The standard doesn't really need to "say" anything about it, except that std::string::length gives you the string length, no matter what the value of the chars you inserted into the string, and that is it not prohibited to insert a '\0'. By contrast, strlen is defined to tell you how many chars exist up to the next \0, which is a fundamentally different definition.

There is no explicit wording about this, because there does not need to be. If there were an exception to the very simple rules ("there is a string; it has chars; it can tell you how many chars it has") then that would be stated explicitly… and it's not.

Solution 2

Standard C function std::strlen calculates the length of a character array based on the presence of the terminating zero in the array. On the other hand objects of class std::string may have embedded zeroes. Thus function strlen applied to c_str() can yields result that differs from the value returned by member function length.

Consider a simple example

std::string s( 10, '\0' );

std::cout << s.length() << std::endl;
std::cout << std::strlen( s.c_str() ) << std::endl;

In this case the first output statement will output 10 while the second output statement will output 0.

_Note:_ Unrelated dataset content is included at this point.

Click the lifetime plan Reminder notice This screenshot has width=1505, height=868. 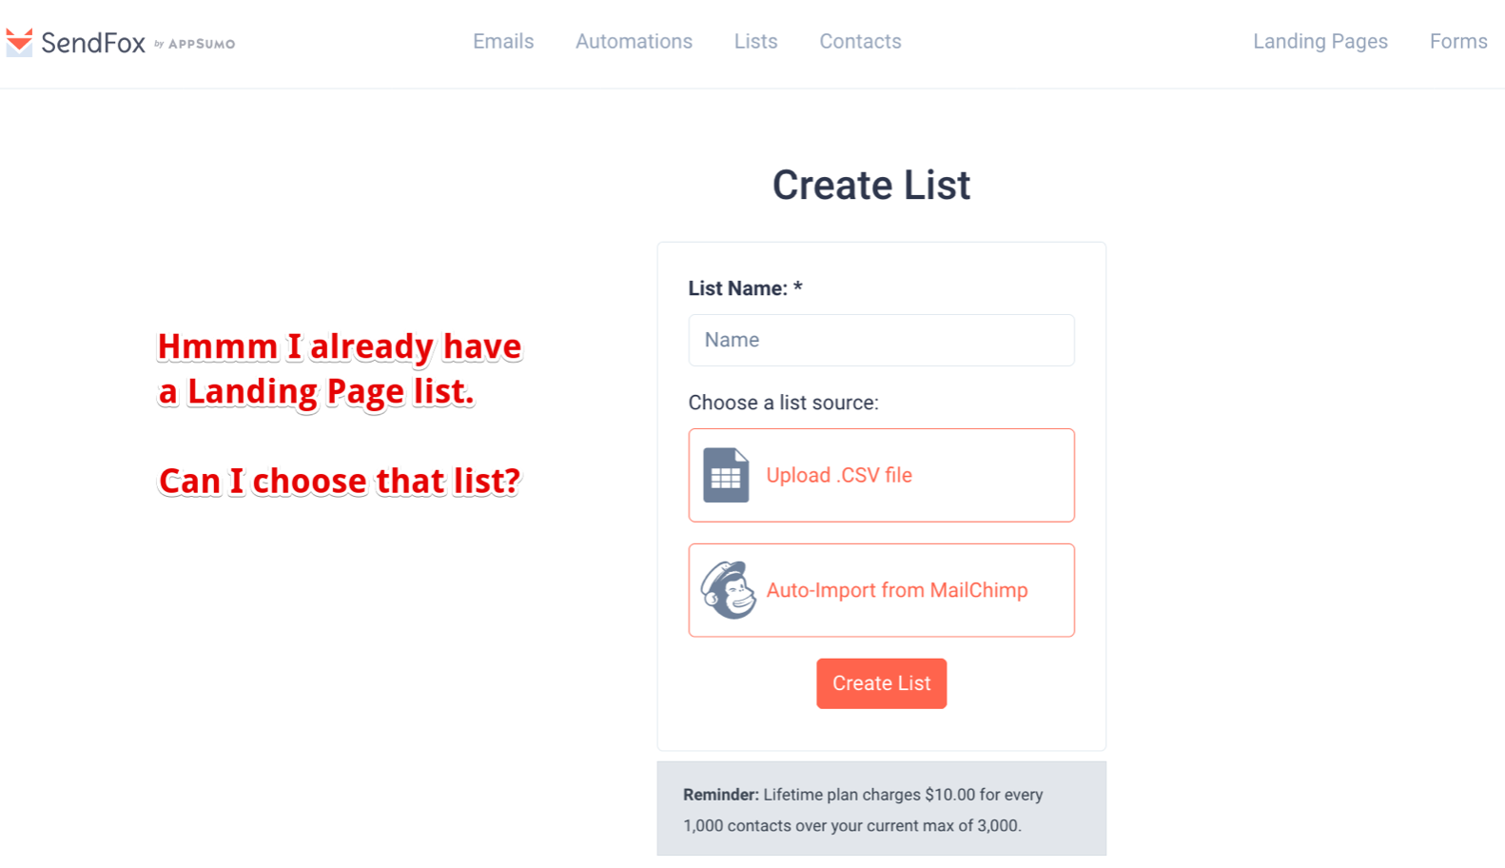881,809
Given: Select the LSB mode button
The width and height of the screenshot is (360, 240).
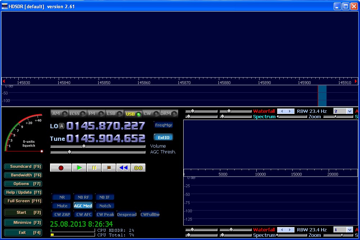Looking at the screenshot, I should click(x=114, y=114).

Moreover if you have a string like for example

std::string s( "Hello" );

and then call member function resize

s.resize( 10 );

then the function appends the original string with four values of type char() that is by zeroes. And member function s.length() returns 10.

Solution 3

The standard has this to say about length() from string

Returns: size().

And size() is defined as

Returns: A count of the number of char-like objects currently in the string.

So as you can see you will get the number of char like objects in the string even if the char like objects value is '\0'.

Share:
13,315
Xlea
Author by

Xlea

Updated on June 19, 2022

Comments

  • Xlea
    Xlea almost 2 years

    As an implicit understanding, I always thought that every implementation of std::string necessarily must satisfy strlen(str.c_str()) == str.length() for every string str.

    What does the C++ standard say about this? (Does it?)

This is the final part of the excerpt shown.